[Collected data]
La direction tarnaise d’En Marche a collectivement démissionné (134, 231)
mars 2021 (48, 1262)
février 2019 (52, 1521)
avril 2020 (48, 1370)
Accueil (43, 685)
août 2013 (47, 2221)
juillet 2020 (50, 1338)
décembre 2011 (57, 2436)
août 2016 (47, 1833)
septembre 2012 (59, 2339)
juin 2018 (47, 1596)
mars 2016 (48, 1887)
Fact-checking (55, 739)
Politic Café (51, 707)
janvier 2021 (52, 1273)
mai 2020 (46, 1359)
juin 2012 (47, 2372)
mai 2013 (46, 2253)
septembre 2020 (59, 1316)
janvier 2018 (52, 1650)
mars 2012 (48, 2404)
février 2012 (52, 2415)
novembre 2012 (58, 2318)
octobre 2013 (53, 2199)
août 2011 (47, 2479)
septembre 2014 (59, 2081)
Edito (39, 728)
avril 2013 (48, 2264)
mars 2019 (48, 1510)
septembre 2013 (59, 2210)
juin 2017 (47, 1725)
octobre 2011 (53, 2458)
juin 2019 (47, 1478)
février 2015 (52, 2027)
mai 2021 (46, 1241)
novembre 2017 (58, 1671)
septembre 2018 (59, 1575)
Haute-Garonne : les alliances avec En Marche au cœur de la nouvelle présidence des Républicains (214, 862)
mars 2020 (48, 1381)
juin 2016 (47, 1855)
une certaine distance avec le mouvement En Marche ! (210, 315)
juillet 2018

## Task description:
Repeat each record word for word.

## Result of the exercise:
La direction tarnaise d’En Marche a collectivement démissionné (134, 231)
mars 2021 (48, 1262)
février 2019 (52, 1521)
avril 2020 (48, 1370)
Accueil (43, 685)
août 2013 (47, 2221)
juillet 2020 (50, 1338)
décembre 2011 (57, 2436)
août 2016 (47, 1833)
septembre 2012 (59, 2339)
juin 2018 (47, 1596)
mars 2016 (48, 1887)
Fact-checking (55, 739)
Politic Café (51, 707)
janvier 2021 (52, 1273)
mai 2020 (46, 1359)
juin 2012 (47, 2372)
mai 2013 (46, 2253)
septembre 2020 (59, 1316)
janvier 2018 (52, 1650)
mars 2012 (48, 2404)
février 2012 (52, 2415)
novembre 2012 (58, 2318)
octobre 2013 (53, 2199)
août 2011 (47, 2479)
septembre 2014 (59, 2081)
Edito (39, 728)
avril 2013 (48, 2264)
mars 2019 (48, 1510)
septembre 2013 (59, 2210)
juin 2017 (47, 1725)
octobre 2011 (53, 2458)
juin 2019 (47, 1478)
février 2015 (52, 2027)
mai 2021 (46, 1241)
novembre 2017 (58, 1671)
septembre 2018 (59, 1575)
Haute-Garonne : les alliances avec En Marche au cœur de la nouvelle présidence des Républicains (214, 862)
mars 2020 (48, 1381)
juin 2016 (47, 1855)
une certaine distance avec le mouvement En Marche ! (210, 315)
juillet 2018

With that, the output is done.